Check your understanding:
[1] In the article on employee offboarding, when does the offboarding process begin?
[2] Repeat verbatim the part of the article on employee offboarding starting at "By Catie Leary" and ending at "streamline the process.".
[3] Summarize the article on employee offboarding in two sentences.

Extracted text:
____________________
9 min read

HR Automation Guide to Employee Offboarding

By Catie Leary on Jan 28, 2022 2:00:00 PM

Topics: hr automation

HR-employee-offboarding

Employee offboarding is a process that leads to a formal separation between employee and employer. The offboarding process involves several activities, including deactivating access rights, returning equipment, collecting feedback through exit surveys, and transferring job responsibilities. Let's walk through how employee offboarding works and how HR automation can streamline the process.

When to start offboarding an employee

The offboarding process begins immediately after the employee tenders the letter of resignation for the job. A few common reasons for kickstarting the employee offboarding process are:  

Voluntary resignation

Voluntary resignation takes place when an employee chooses to leave the organization voluntarily. Employees opt for voluntary resignation for various reasons, including a better offer from another organization, personal conflict with managers, health issues, and relocation.

Retirement

Retirement takes place when an employee permanently leaves the job as he/she attains the full retirement age. For instance, the full retirement age in the United States ranges between 66 years and two months and 67 years.

Furloughs and layoffs

A furlough is a temporary mandatory leave given to human resources in special situations such as an economic recession or a pandemic like COVID-19. A furloughed employee may be called back to work when the situation returns to normalcy. 

Layoffs are a temporary or permanent termination of employment of a worker or a group of workers.

Involuntary termination

Involuntary termination refers to the dismissal of an employee from employment by the employer. A few reasons for involuntary termination may include poor performance, willful insubordination, fraud, and dishonesty.
____________________
Material supplied:

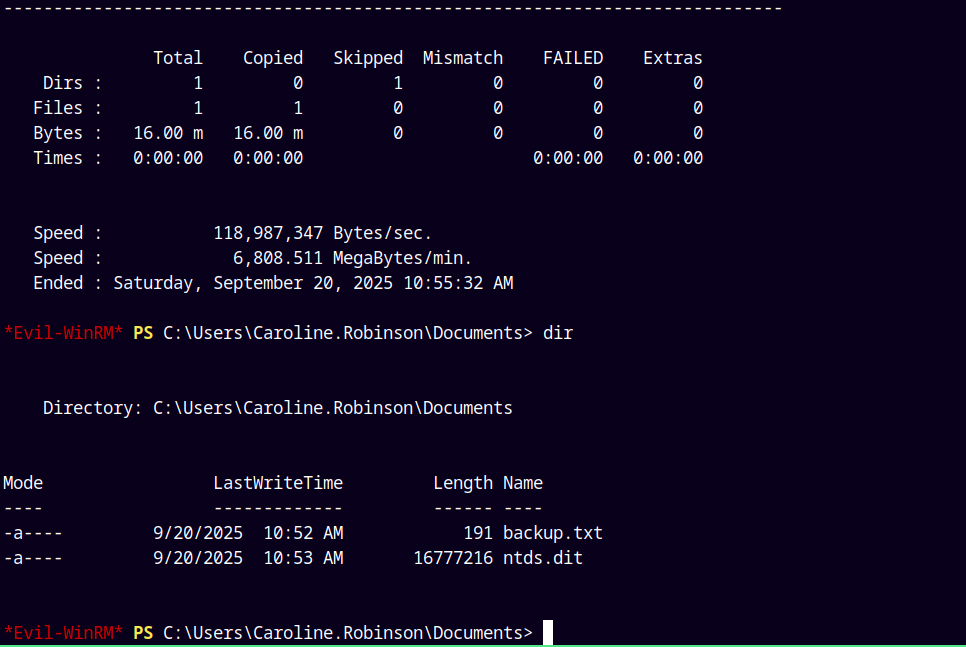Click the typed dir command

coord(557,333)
____________________
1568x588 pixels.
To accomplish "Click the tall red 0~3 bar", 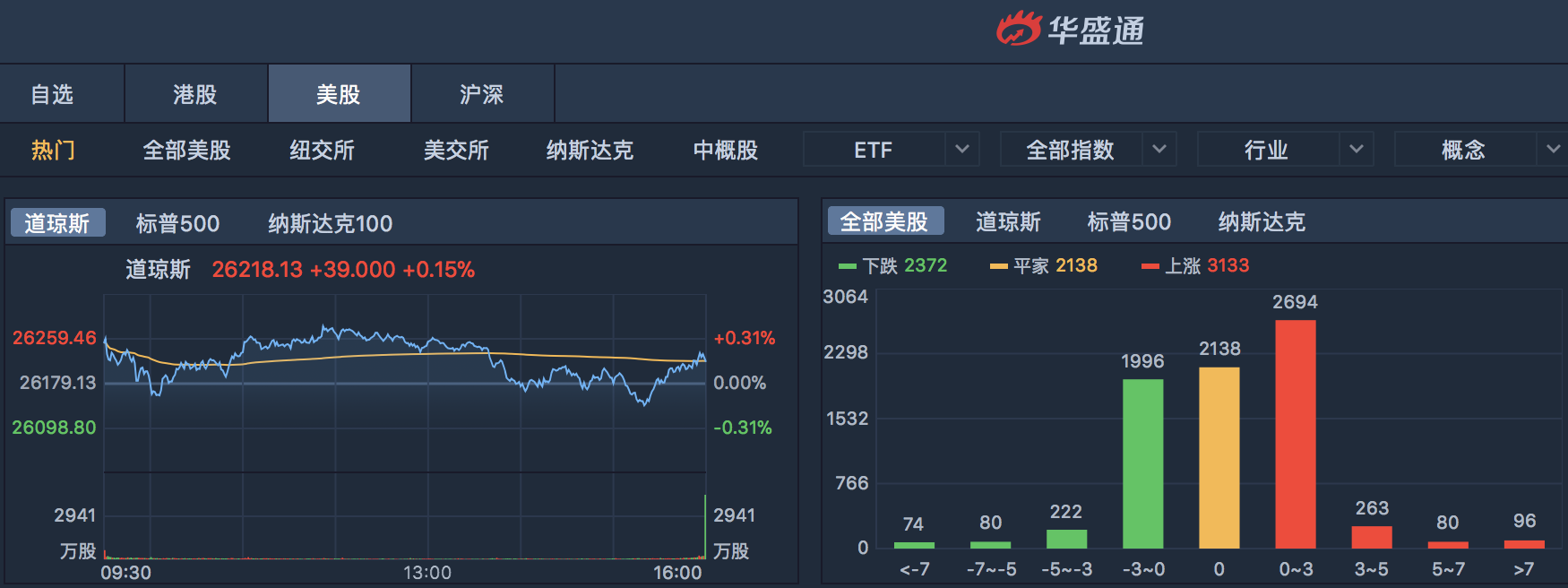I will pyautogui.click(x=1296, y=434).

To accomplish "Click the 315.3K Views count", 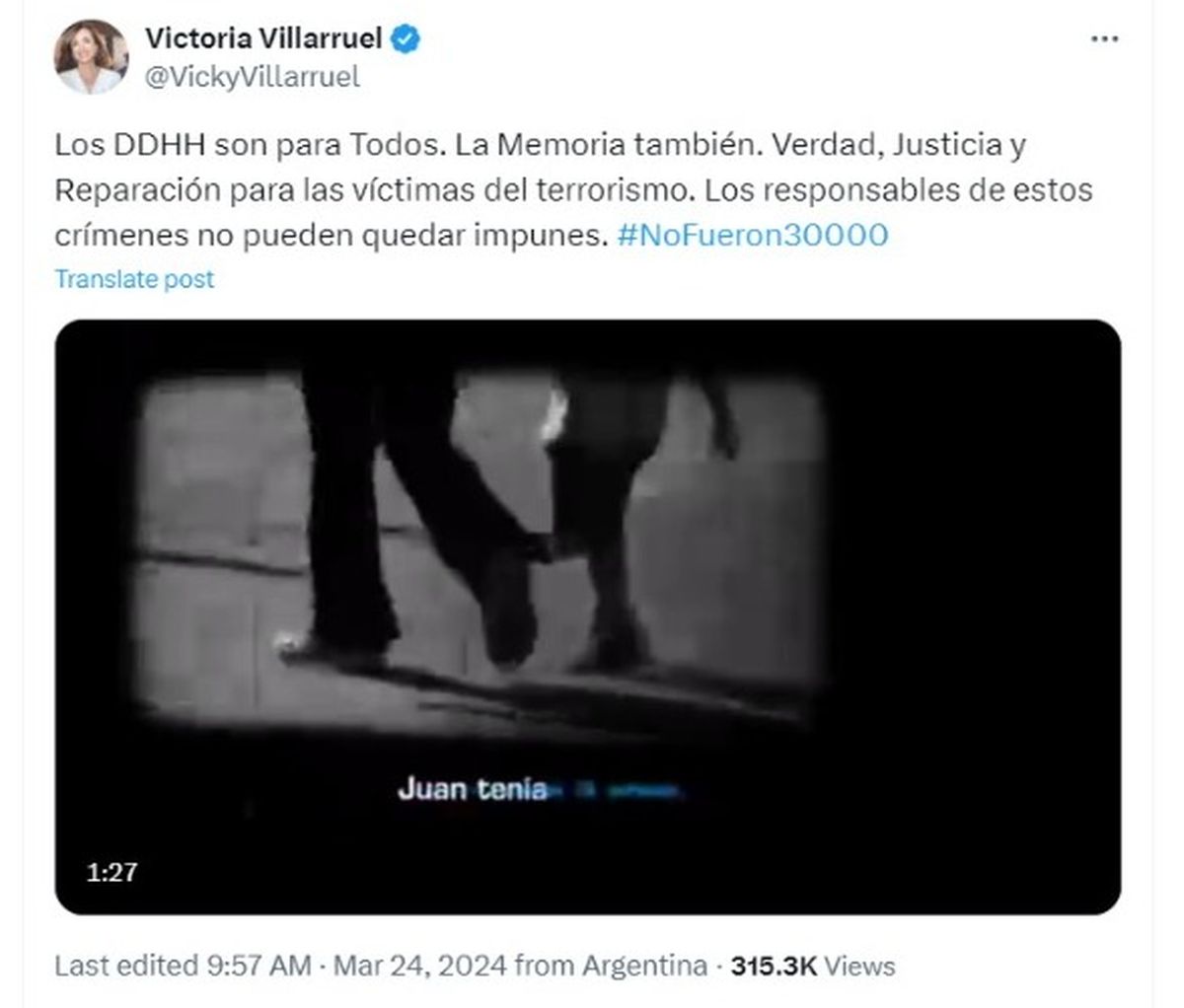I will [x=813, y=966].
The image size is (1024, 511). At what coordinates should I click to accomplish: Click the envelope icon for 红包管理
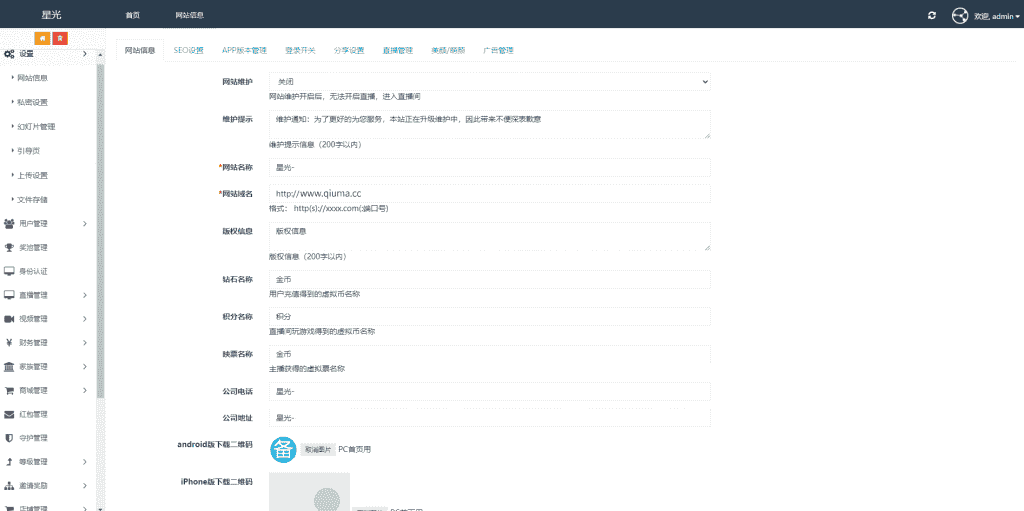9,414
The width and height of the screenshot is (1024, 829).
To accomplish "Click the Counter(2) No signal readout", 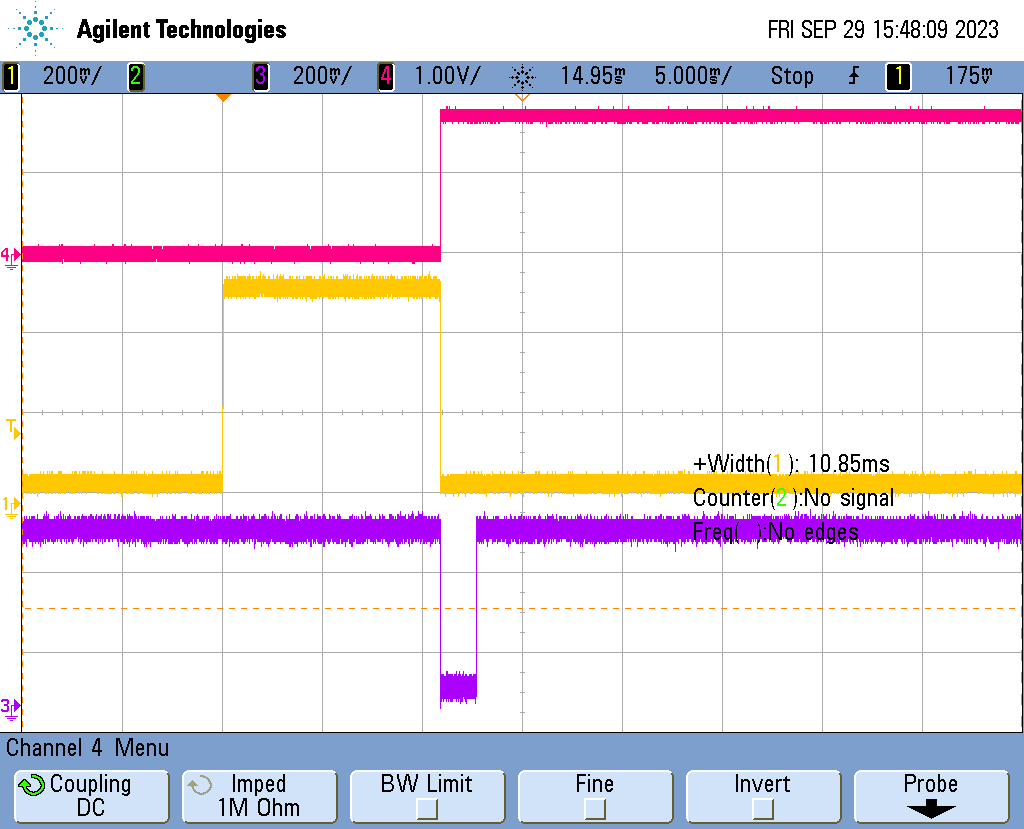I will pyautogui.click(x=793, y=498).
____________________
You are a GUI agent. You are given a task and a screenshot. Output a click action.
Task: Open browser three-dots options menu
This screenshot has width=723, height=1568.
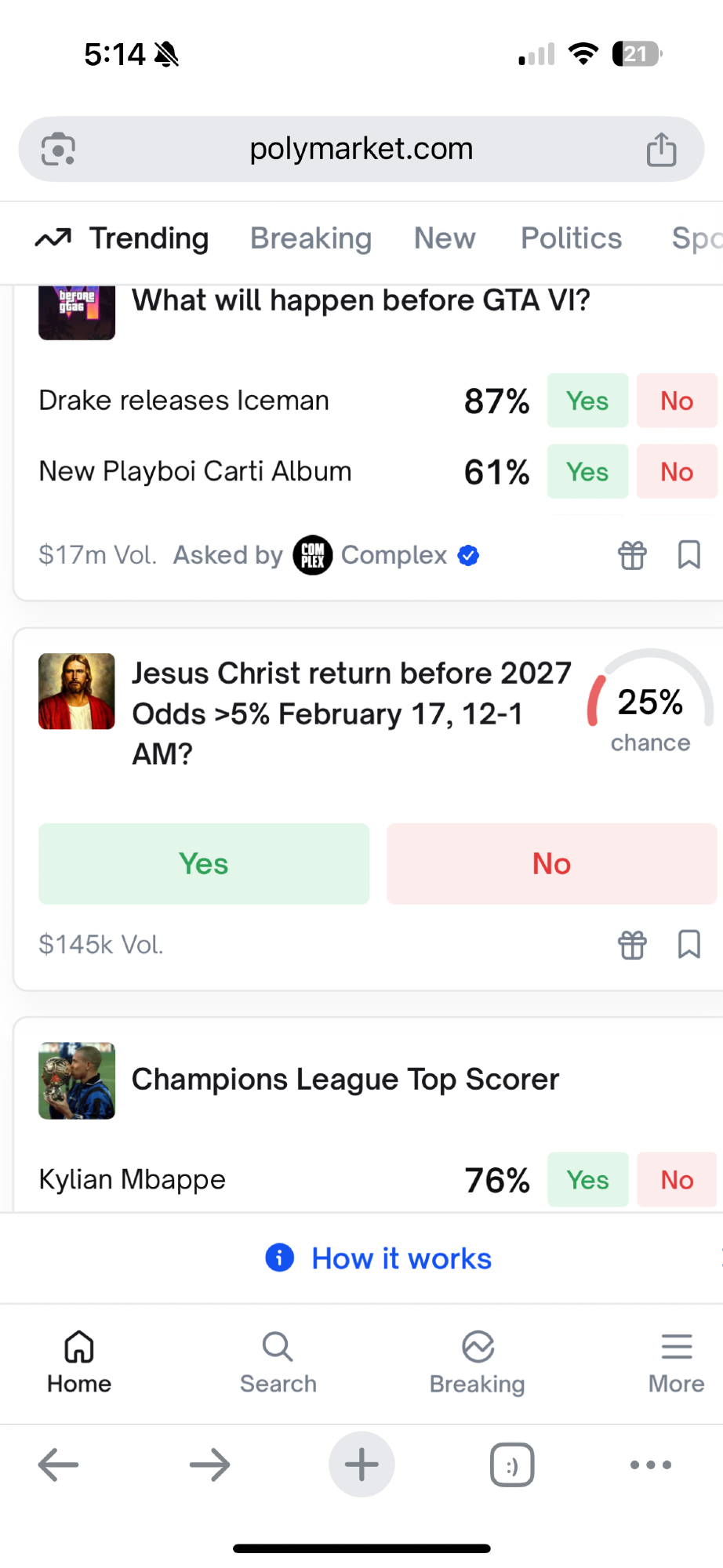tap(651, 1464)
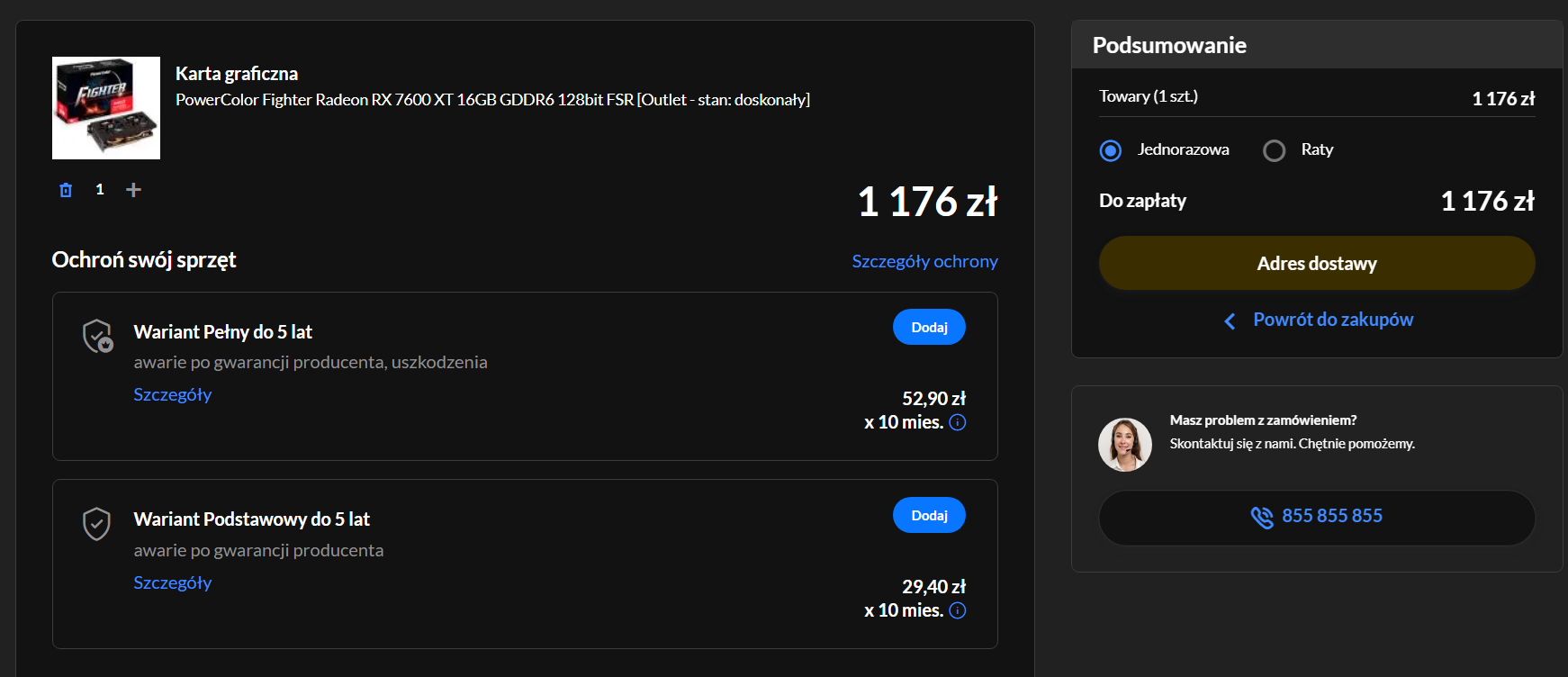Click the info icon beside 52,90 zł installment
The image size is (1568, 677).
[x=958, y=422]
____________________
List of solutions:
[1] It begins immediately after the employee tenders the letter of resignation.

[2]
By Catie Leary on Jan 28, 2022 2:00:00 PM

Topics: hr automation

HR-employee-offboarding

Employee offboarding is a process that leads to a formal separation between employee and employer. The offboarding process involves several activities, including deactivating access rights, returning equipment, collecting feedback through exit surveys, and transferring job responsibilities. Let's walk through how employee offboarding works and how HR automation can streamline the process.

[3] Employee offboarding is the process that formally separates an employee from an employer, and it includes deactivating access rights, returning equipment, collecting feedback through exit surveys, and transferring job responsibilities. It begins immediately after an employee tenders a resignation letter, and common reasons for starting it include voluntary resignation, retirement, furloughs and layoffs, and involuntary termination.